Game Development Community

Simple double-precision add problem

by Valador, Inc. · in Torque Game Engine · 01/20/2009 (10:29 am) · 3 replies

Hi there.


I've been trying to change my copy of the engine to support double-precision floating-point values in script. So far,so good. Then this issue came up.


Please note the below code:

const char *CodeBlock::exec(U32 ip, const char *functionName, Namespace *thisNamespace, U32 argc, const char **argv, bool noCalls, StringTableEntry packageName, S32 setFrame)
{
...
case OP_ADD:
floatStack[FLT-1] = floatStack[FLT] + floatStack[FLT-1];
FLT--;
break;
...
}


The simple add above is somehow not being processed properly.

If

floatStack[FLT] 32343.235253242525 double
floatStack[FLT-1] 4.5300000000000002 double

then

floatStack[FLT-1], after the add operation above, should be equal to 32347.765253242525. But instead, it's equal to 32347.765625.

Somehow, a significant loss of precision/error has occurred here.
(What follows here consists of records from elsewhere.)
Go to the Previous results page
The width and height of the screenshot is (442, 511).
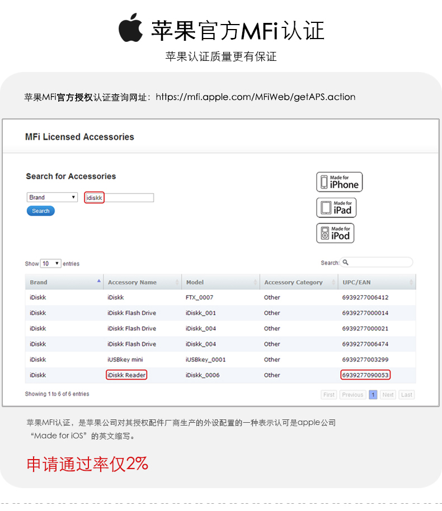click(352, 395)
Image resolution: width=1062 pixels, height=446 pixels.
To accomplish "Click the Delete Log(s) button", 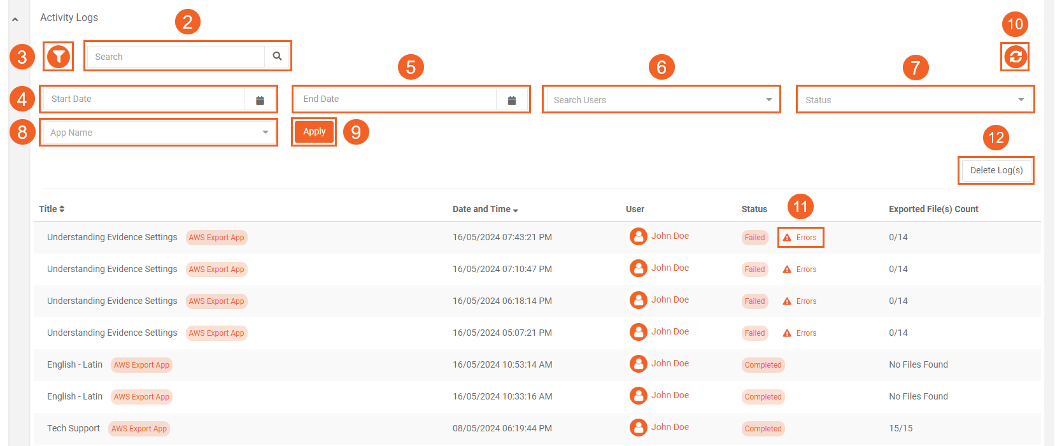I will [x=996, y=170].
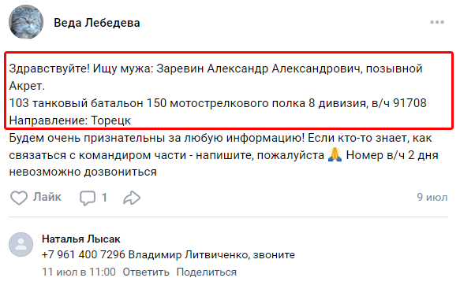Click the Лайк text label
Image resolution: width=460 pixels, height=289 pixels.
click(x=47, y=197)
And I'm not sure why. After all, if I create a new executable, with just this code:

int main()
{
double rhs=32343.235253242525;
double lhs=4.53;
double result=lhs+rhs;
return 0;
}

lhs 4.5300000000000002 double
rhs 32343.235253242525 double
result 32347.765253242524 double

The above result is exactly what I'd normally expect.

I do know that floatStack[FLT] and floatStack[FLT-1], by default, contain single-precision values cast to double-precision. But nevertheless, this is a simple double-precision add. And I'm only having this strange double-precision add behavior in TGEA 1.8 code engine, and nowhere else.
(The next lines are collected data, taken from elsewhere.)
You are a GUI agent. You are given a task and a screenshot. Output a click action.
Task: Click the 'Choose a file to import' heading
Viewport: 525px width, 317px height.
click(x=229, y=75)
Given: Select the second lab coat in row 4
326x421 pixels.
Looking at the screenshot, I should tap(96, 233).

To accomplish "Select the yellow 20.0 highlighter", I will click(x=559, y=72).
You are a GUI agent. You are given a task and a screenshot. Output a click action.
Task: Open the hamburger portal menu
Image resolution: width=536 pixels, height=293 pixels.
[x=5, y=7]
I was thinking this had something to do with intrinsic functions begin enabled. On/off, (/iO), makes no difference. /fp:strict, or /fp:precise, makes no difference. I'm still thinking there's a simple answer to this problem that I'm overlooking. I just don't know what it is.


Please help :(

Thanks

Franklin

#1
01/20/2009 (10:48 am)
huh. are you compiling with optimization ?
try making an intermediate variable and checking the values ?
eg
double tmp = floatStack[FLT] + floatStack[FLT-1];
floatStack[FLT-1] = tmp;

PS,
when posting source code,
you can keep nice code-formatting by using [ code ] and [ /code ] (but without spaces).
#2
01/21/2009 (7:48 am)

Optimization = Disabled (/Od)
Enable Intrinsic functions = No (by default, this was originally on. I switched it off. But still, no effect).
Favor Size or Speed = Neither
Whole Program Optimization = No

Floating Point Model = /fp:precise (I also tried /fp:strict) (Haven't tried /fp:fast yet).

I tried

double tmp=floatStack[FLT] + floatStack[FLT-1];
floatStack[FLT-1]=tmp;

way back, when I first started trying to figure this problem out.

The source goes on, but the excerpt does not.